Sens. John McCain (R-Ariz.) and Christopher A. Coons (D-Del.) formally introduced a bill that would grant permanent legal status to undocumented immigrants known as “dreamers” and start bolstering security along the U.S.-Mexico border. But the measure would not immediately authorize spending the $25 billion President Trump is seeking to fortify the border with new wall and fence construction. Some Republicans are seeking at least $30 billion.
The McCain-Coons plan also would grant legal status to dreamers who have been in the country since 2013 — a larger pool of undocumented immigrants than the 1.8 million Trump supports legalizing.
The bill says nothing about curbing family-based legal migration or making changes to the diversity lottery program — two other priorities for Trump and conservative Republicans.
We are coming up on yet another funding deadline at 12:01 a.m. on Friday. Once again Trump is trying to nix a deal that would have a large bipartisan majority in both houses. He tweeted, “Any deal on DACA that does not include STRONG border security and the desperately needed WALL is a total waste of time.” Without attributing too much precision to Trump’s outbursts, it is noteworthy that he did not say he would veto such a bill. While he suggests Democrats don’t want a deal, his own objections, the ongoing presence of anti-immigrant zealot Stephen Miller and the strong contingent of anti-immigrant hawks trying to use Deferred Action for Childhood Arrivals (DACA) to ratchet down legal immigration leave little doubt as to who is throwing sand in the gears here.
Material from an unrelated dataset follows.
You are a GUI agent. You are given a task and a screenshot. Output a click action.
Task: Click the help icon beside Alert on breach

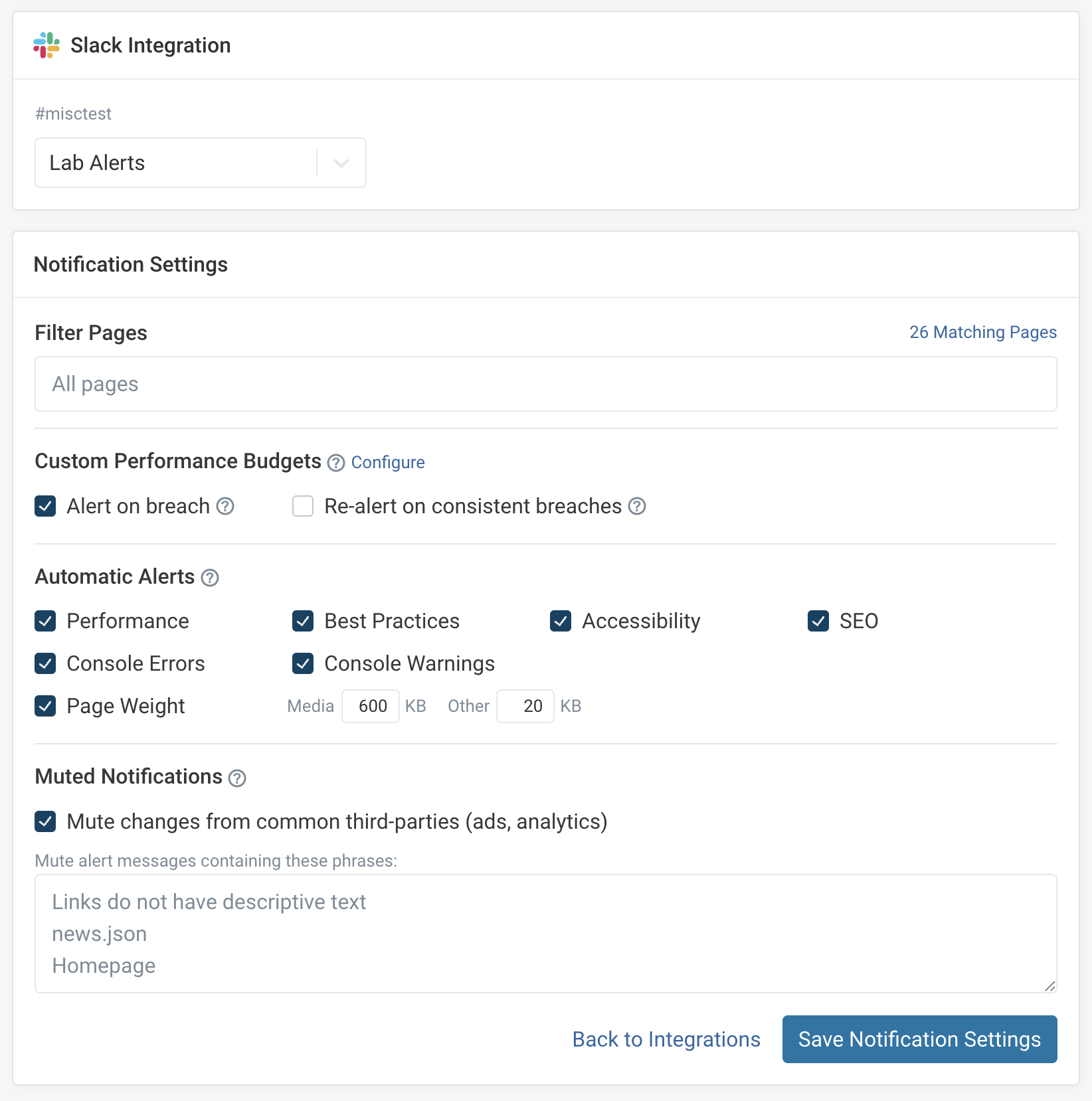(x=226, y=506)
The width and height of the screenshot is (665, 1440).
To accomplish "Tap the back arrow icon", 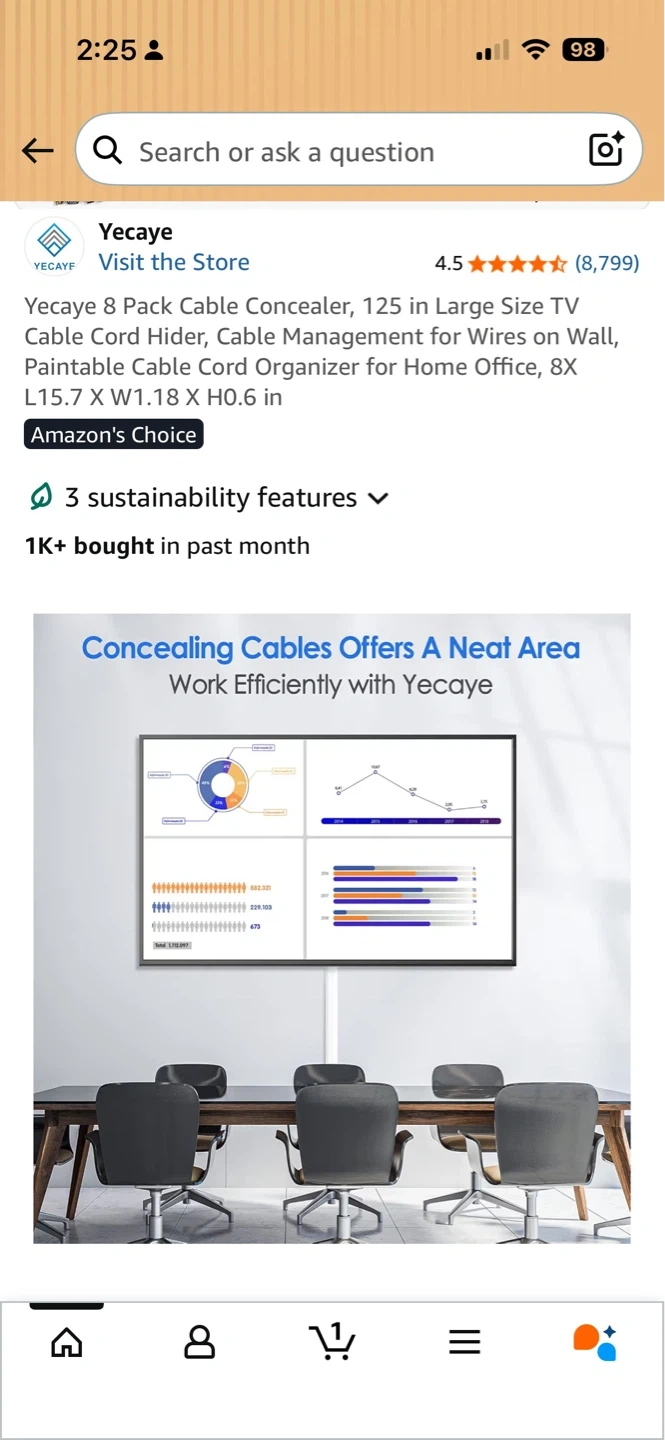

In a written statement, McCain explained:
The legislation is a Senate companion bill to the Uniting and Securing America (USA) Act, bipartisan legislation introduced by Representatives Will Hurd (R-TX) and Pete Aguilar (D-CA) to protect Dreamers from deportation and provide a pathway to citizenship while implementing new border security measures. The USA Act already has 54 co-sponsors in the House — an even split of 27 Republicans and 27 Democrats.
“For months, I have been calling on my colleagues to complete a bipartisan budget agreement to lift the caps on defense spending and fully fund the military. While reaching a deal cannot come soon enough for America’s service members, the current political reality demands bipartisan cooperation to address the impending expiration of the DACA program and secure the southern border,” said Senator McCain. “Our legislation, which already has broad support in the House of Representatives, would address the most urgent priorities of protecting Dreamers, strengthening border security, alleviating the backlog in immigration courts, and addressing the root causes of illegal immigration.
The dynamics have changed a bit from the last shutdown, however, since Democrats were able to extract a promise from Senate Majority Leader Mitch McConnell (R-Ky.) to put immigration on the floor if there is not a resolution of the DACA issue before the Friday deadline. Since a full-blown DACA deal is unlikely, Republicans can, once more, vote on a straight, party-line basis for yet another continuing resolution, but then be faced with an immigration debate and open debate process. At some point, McCain and Coons can offer their bill as an amendment, potentially gathering 60 votes.
The McCain-Coons bill seems to be a way of forcing compromise. Coons hinted as much in his joint statement with McCain. “I have been and remain very encouraged by the bipartisan negotiations toward an immigration compromise that Senators [Susan] Collins and [Joe] Manchin have hosted through the Common Sense Coalition, and I plan to continue working with that group to try and find a way forward,” he said. “The purpose of the legislation I’m introducing today with Senator McCain is to highlight this existing, bipartisan House bill and to add another viable, bipartisan option to the table.”
The 30-some senators supposedly working on a compromise with Collins and Manchin have not reached consensus, but now Republicans are faced with voting with Democrats, say on a slightly more Trump-friendly compromise (dreamers’ citizenship, plus the wall and border funding), rather than seeing an even less Trump-friendly bill (McCain-Coons) pass. In short, they can get rid of the gratuitous anti-immigrant items (ending the lottery, limiting family reunification) but get Trump his wall.
If that is the play, logically it should work. However, do not underestimate the ability of McConnell, in concert with anti-immigrant Trump loyalists in the Senate, to try to block such a deal. When they try that, however, let’s not forget who wants a deal and who doesn’t.